__What you have to do__
List every line in this data where the string "option" occurs.

Stored items:
——————————
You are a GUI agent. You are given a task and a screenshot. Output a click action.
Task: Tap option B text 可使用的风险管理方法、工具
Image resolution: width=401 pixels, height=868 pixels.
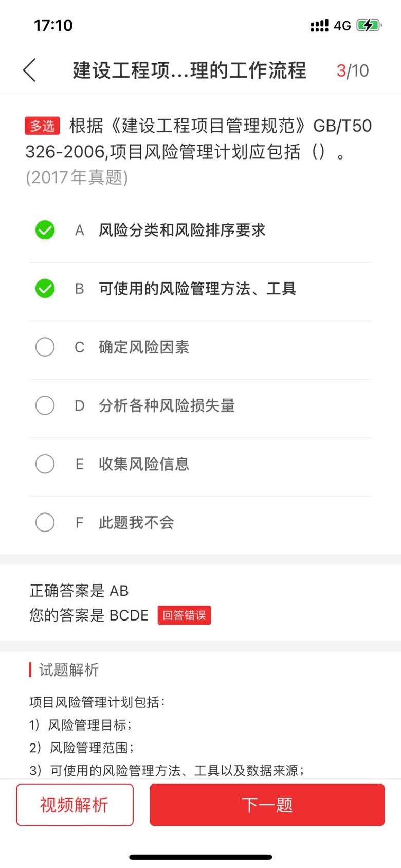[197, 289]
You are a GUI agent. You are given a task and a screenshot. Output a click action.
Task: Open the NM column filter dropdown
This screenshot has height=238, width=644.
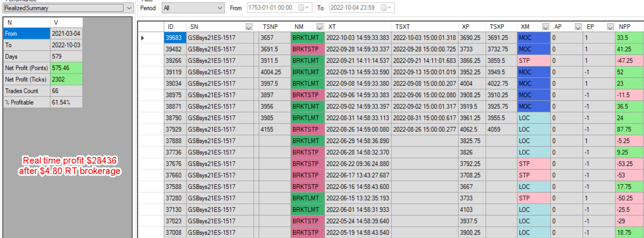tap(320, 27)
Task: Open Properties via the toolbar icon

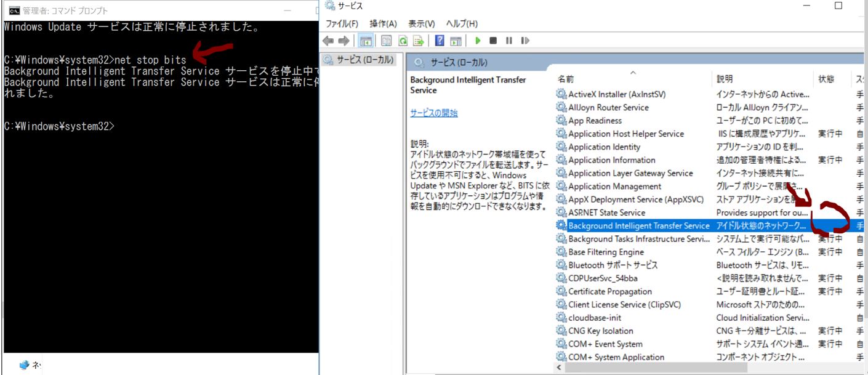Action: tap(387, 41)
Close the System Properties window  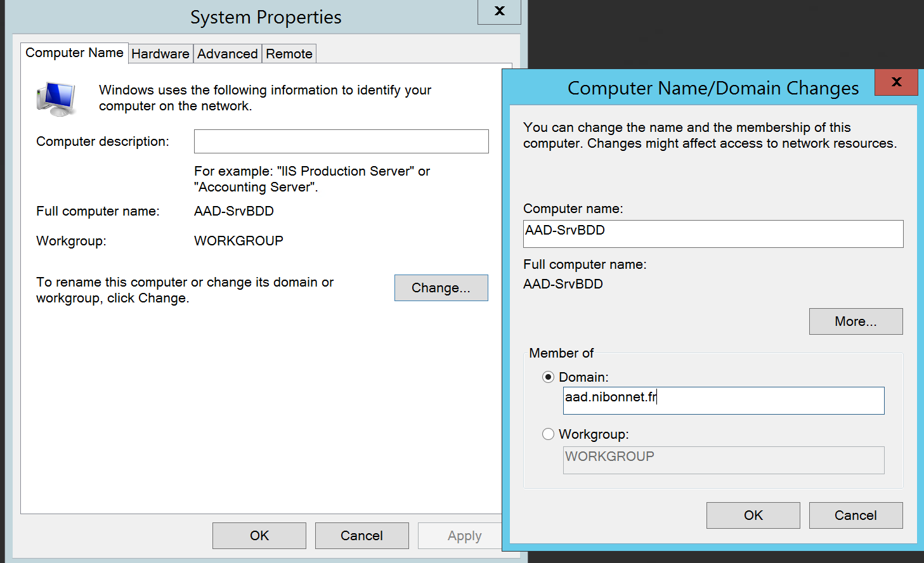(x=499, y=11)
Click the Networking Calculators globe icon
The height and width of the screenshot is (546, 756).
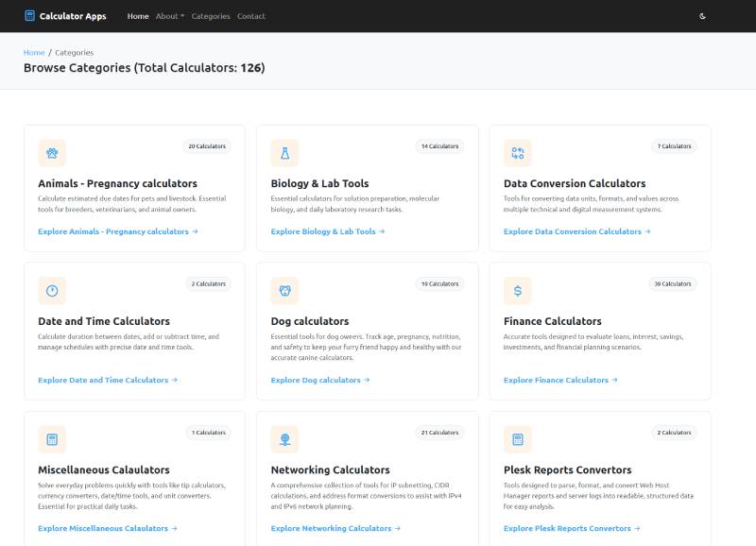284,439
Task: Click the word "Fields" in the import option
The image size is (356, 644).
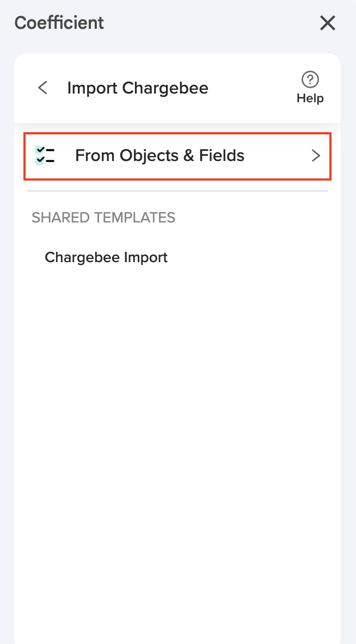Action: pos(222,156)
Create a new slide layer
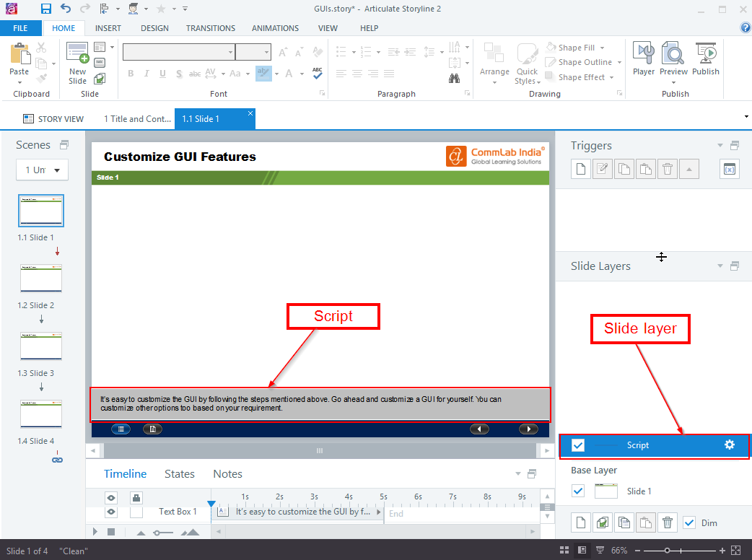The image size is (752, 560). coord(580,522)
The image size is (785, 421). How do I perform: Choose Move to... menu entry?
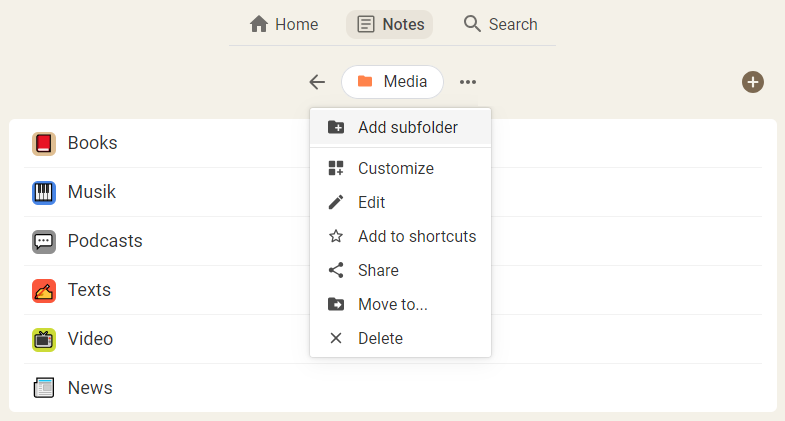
——————————
__Answer area__
Task: Tap option B text 可使用的风险管理方法、工具
Task: Click the word "Fields" in the import option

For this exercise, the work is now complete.